▶ _DATASET RECORDS_:
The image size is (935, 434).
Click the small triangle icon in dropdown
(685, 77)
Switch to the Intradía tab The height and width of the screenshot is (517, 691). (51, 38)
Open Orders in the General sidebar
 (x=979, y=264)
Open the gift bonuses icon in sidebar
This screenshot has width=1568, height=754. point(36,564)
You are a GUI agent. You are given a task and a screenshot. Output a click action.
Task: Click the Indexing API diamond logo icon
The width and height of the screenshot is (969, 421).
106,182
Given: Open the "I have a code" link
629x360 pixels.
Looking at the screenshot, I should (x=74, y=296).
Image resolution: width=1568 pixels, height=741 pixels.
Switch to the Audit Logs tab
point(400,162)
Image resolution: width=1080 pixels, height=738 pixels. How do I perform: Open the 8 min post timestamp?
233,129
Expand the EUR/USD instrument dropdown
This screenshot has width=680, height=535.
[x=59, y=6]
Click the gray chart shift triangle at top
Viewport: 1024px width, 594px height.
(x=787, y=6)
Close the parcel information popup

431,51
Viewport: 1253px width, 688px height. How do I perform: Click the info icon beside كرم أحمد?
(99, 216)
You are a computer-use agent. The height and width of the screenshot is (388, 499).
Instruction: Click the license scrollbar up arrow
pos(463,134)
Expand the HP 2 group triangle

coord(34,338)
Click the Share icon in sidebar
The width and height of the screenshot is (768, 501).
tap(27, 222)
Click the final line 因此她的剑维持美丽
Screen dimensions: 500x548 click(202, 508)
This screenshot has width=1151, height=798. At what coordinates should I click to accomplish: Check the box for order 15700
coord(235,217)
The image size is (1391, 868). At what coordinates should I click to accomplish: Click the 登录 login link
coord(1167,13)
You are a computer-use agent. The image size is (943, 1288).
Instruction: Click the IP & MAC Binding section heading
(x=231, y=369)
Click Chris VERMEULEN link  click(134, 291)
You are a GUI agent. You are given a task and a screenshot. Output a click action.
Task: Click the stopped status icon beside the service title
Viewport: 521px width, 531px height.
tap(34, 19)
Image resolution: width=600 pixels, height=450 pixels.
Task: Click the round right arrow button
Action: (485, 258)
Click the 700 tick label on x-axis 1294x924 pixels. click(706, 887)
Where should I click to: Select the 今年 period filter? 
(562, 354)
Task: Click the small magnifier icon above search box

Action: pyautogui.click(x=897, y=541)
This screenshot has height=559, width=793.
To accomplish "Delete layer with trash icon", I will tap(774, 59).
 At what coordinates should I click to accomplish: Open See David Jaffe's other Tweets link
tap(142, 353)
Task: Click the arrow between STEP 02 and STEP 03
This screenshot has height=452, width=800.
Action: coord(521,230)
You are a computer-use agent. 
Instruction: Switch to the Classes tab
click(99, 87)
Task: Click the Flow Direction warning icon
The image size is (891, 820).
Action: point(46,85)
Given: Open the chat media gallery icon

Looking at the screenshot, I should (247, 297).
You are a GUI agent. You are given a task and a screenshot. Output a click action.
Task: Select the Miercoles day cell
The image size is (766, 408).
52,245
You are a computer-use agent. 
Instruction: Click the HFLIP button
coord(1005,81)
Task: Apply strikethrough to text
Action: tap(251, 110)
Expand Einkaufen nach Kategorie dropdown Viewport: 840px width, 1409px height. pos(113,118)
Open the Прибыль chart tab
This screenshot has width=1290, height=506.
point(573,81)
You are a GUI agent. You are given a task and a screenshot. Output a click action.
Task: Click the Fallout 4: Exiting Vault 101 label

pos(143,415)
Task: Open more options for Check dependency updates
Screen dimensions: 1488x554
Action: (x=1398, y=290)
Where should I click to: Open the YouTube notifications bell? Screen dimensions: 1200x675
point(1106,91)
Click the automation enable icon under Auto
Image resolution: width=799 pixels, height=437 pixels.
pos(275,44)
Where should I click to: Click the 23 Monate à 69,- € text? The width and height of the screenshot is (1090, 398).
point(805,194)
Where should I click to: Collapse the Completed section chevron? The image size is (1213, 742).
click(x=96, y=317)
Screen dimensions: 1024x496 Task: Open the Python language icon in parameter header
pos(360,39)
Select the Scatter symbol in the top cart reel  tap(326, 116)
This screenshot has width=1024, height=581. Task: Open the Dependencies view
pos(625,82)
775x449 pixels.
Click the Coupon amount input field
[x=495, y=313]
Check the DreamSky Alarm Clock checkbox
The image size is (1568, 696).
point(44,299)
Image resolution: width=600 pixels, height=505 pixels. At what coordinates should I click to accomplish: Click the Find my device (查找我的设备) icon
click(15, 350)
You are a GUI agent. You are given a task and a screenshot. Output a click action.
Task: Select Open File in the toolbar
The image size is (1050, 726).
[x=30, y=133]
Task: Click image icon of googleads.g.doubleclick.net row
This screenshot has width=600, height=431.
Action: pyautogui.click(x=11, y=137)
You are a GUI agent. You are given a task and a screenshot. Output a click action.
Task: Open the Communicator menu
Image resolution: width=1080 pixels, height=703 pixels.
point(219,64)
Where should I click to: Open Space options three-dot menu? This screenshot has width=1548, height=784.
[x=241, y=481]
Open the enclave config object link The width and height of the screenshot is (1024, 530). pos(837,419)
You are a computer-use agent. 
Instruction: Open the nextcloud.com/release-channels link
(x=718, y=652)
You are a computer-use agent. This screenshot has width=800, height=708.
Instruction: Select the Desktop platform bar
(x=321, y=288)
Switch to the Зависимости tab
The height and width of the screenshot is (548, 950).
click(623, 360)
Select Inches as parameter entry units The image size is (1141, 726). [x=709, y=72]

▶ _TASK DESCRIPTION_: The answer must be the line containing "Switch to the Зависимости tab" and every line after it to the end of the records, repeated exactly.

▶ _RESULT OF THE EXERCISE_:
Switch to the Зависимости tab
The height and width of the screenshot is (548, 950).
click(623, 360)
Select Inches as parameter entry units The image size is (1141, 726). [x=709, y=72]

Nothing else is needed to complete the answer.